> **Activity**
The answer should match the entries below word for word, minus their pictures.

> **Excerpted records**
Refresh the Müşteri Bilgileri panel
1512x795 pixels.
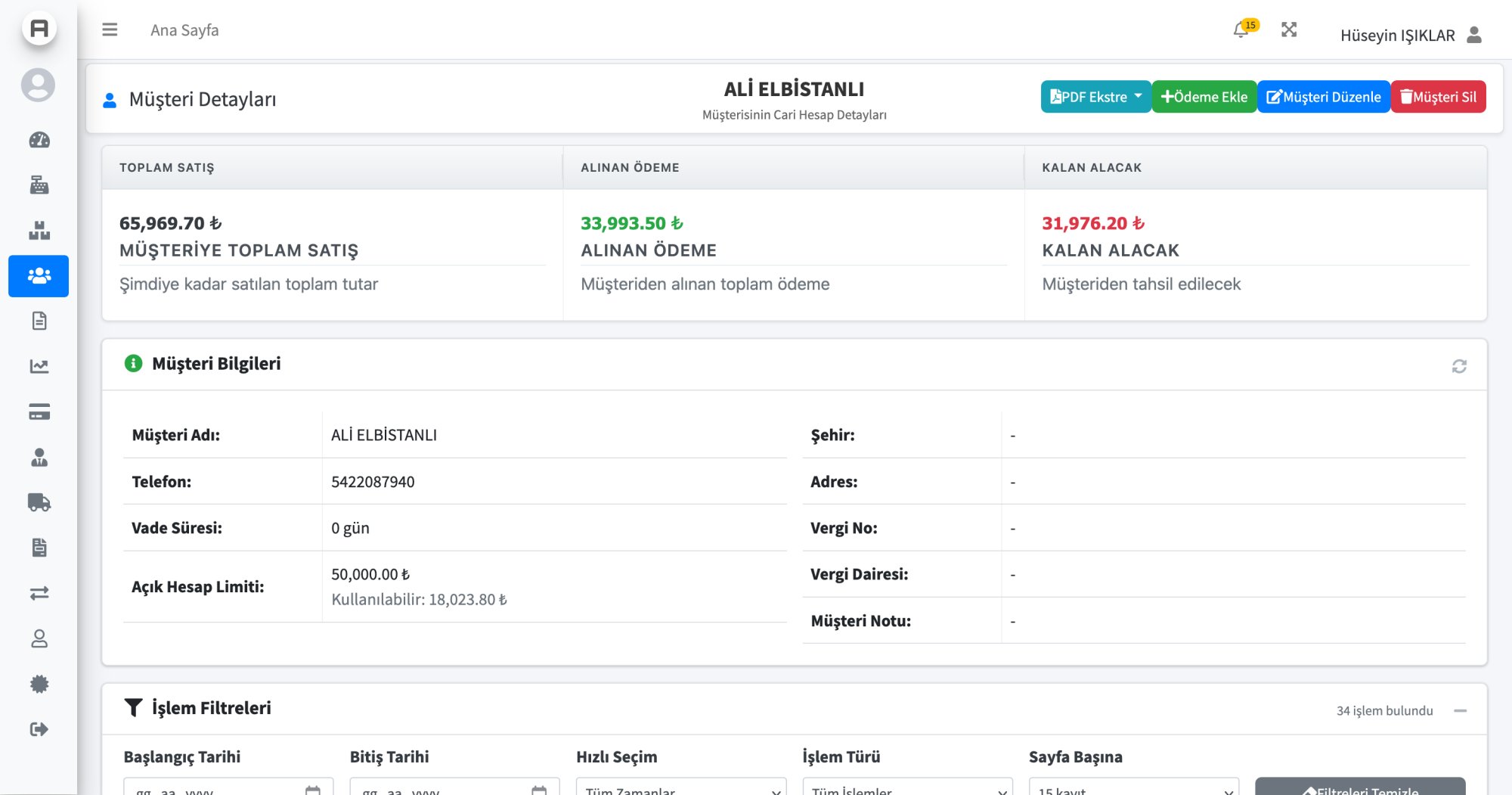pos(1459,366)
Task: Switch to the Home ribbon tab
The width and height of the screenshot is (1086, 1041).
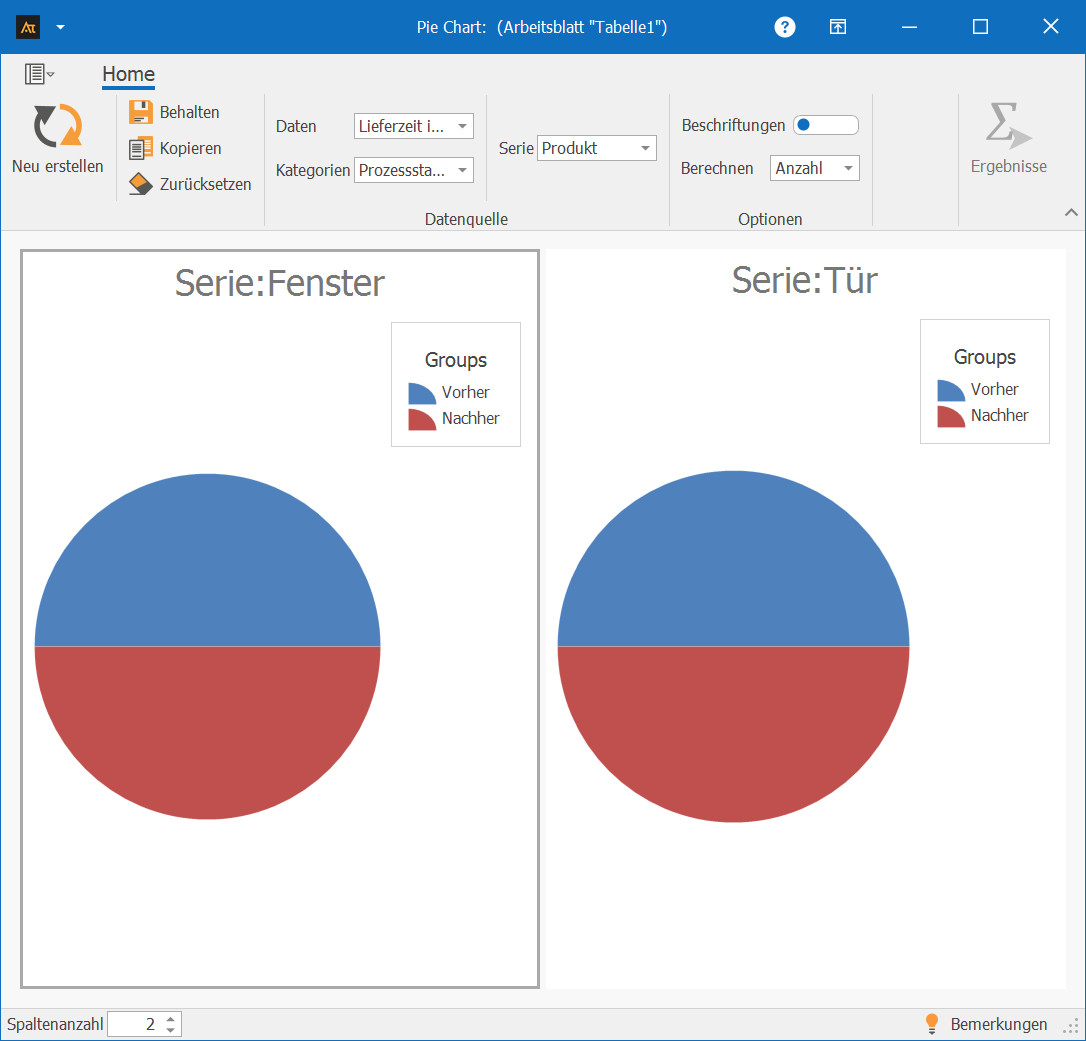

> **Output**
Refresh the Müşteri Bilgileri panel
1512x795 pixels.
pos(1459,366)
Task: Switch to the Home ribbon tab
The width and height of the screenshot is (1086, 1041).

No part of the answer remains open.